* **Task directions**
Please restate word for word, and with nothing added, the lines that run from the one holding "Select the YTD" to the end of the entries below.

* **Record extracts**
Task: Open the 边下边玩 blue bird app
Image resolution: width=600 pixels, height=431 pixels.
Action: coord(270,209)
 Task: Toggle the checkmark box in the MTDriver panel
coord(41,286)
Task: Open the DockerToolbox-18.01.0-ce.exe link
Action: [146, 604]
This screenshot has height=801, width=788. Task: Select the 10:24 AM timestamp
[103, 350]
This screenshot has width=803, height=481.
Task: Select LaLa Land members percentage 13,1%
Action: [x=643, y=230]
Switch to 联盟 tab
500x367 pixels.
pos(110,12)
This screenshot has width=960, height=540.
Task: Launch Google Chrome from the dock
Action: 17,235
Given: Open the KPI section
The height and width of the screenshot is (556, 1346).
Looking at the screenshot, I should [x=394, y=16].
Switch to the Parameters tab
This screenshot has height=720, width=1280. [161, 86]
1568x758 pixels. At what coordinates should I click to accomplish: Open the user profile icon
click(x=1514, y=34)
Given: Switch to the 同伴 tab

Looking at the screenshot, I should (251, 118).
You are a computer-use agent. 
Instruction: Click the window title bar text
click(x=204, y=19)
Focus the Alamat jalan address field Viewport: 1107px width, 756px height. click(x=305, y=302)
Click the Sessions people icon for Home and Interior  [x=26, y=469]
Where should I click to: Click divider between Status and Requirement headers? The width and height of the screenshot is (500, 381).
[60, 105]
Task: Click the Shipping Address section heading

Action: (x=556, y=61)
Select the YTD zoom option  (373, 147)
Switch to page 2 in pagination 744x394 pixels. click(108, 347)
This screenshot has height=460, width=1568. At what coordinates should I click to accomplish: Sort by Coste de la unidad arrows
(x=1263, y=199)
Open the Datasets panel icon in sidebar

* **Task output**
Select the YTD zoom option  (373, 147)
Switch to page 2 in pagination 744x394 pixels. click(108, 347)
This screenshot has height=460, width=1568. At what coordinates should I click to accomplish: Sort by Coste de la unidad arrows
(x=1263, y=199)
Open the Datasets panel icon in sidebar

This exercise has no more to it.